Sterling Brumbaugh and Jacob Owens of the Abraham Baldwin Agricultural College Wildlife Society advised FWS against the release of the Guam kingfisher as an experimental population “due to the likely death and lack of reproductive success of the released population.”


They noted that the proposed site for the reintroduction of the Guam kingfisher is not within the native range in which it naturally occurs.


Brumbaugh and Owens cited other ecological factors such as the presence of black drongos in Palmyra Atoll.


“Black drongos have been shown to show aggressive behavior toward other large-size carnivorous birds such as the Javan hawk-eagle, so it is plausible that the Guam kingfisher would receive the same kind of harassment,” they said.


Brumbaugh and Owens also cited the presence of pollutants in the atoll.


“An example of anthropogenic pollution is left over as a residual effect of rat eradication and the possible effects may lead to biological magnification within species on Palmyra Atoll,” they said, “With the effects of residual rat poison, Palmyra Atoll would not be an ideal choice to host an experimental population.”


Palmyra Atoll National Wildlife Refuge. Photo courtesy of FWS

FWS, however, said the introduction of the sihek to Palmyra Atoll is not intended to be a permanent introduction that would support a self-sustaining population.


“Depending on the circumstances, the service may either terminate the release program, or temporarily pause the release program to address identified issues before resuming,” the agency said, adding that its plan includes an exit strategy.


FWS said it would halt the bird’s release if “monitoring indicates the benefits from the Palmyra population no longer outweigh the risks to the species” and it “shows unacceptable impacts on the ecosystem that can be clearly causally linked to the introduction of sihek.”


So far, FWS said preliminary findings indicated that releasing sihek onto Palmyra Atoll “with the regulatory provisions” will “further the conservation of the species.”

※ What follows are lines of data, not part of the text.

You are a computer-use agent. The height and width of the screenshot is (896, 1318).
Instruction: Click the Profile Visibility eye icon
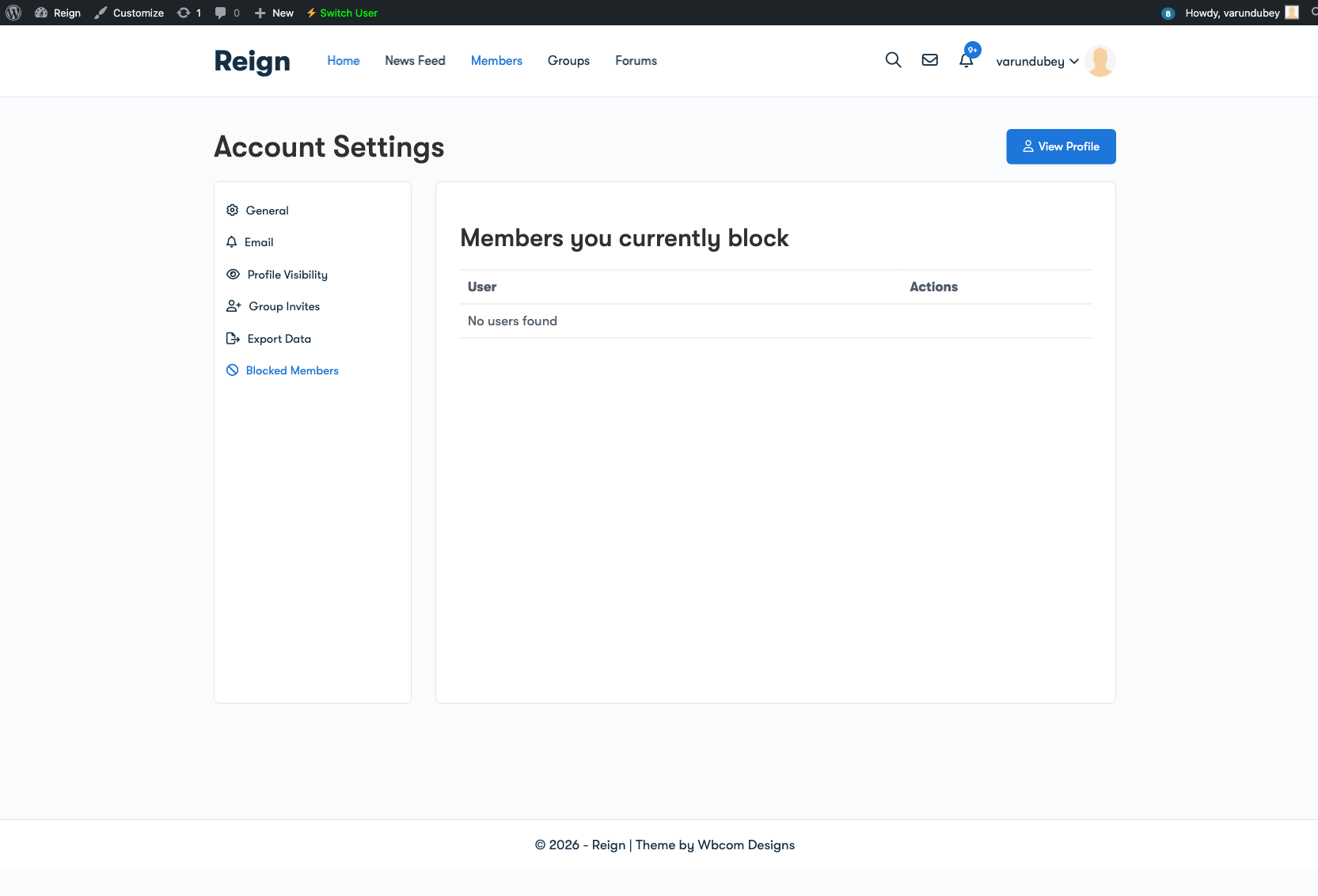(232, 274)
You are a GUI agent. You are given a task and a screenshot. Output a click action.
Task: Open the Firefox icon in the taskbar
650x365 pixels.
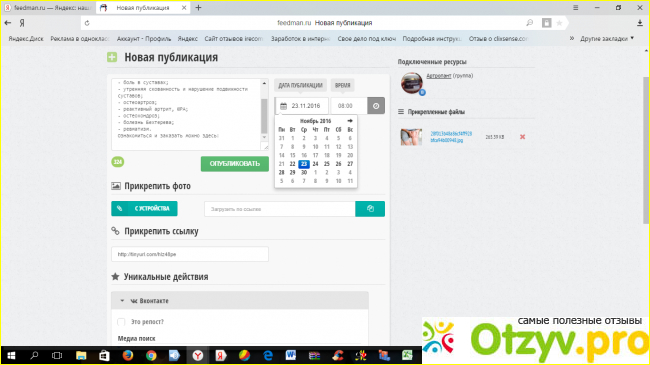(x=127, y=355)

“The potential loss of the experimental population would not appreciably reduce the likelihood of the survival of the species in the wild because there are currently no sihek remaining in the wild,” the agency said.


While hopeful about the outcome of the Palmyra Atoll experiment, conservationists are aware of some unknown variables.


“The sihek may not be fit to survive on their own in the wild due to adaptation to captivity, a lack of natural selection for multiple generations and problems associated with inbreeding,” Lane Harvey said.


Significant mortality can be expected in populations that are unfit to survive in the wild. Since no population has ever been released after the species was brought into captivity, there is a troubling lack of information on the release of the sihek and its current fitness levels,” he added.


Notwithstanding the dilemma, releasing the sihek is the only way to find out how and whether the endangered species will survive.


“Until the sihek can be observed in the wild once again, it will be unclear whether their captive breeding and rearing has affected them in this way, or to what extent they have been affected,” Lane said.


Unless there is an increase in the reproductive output of the species worldwide and more information is gathered, Lane warned, “the sihek will remain extinct in the wild, and may possibly go extinct completely.”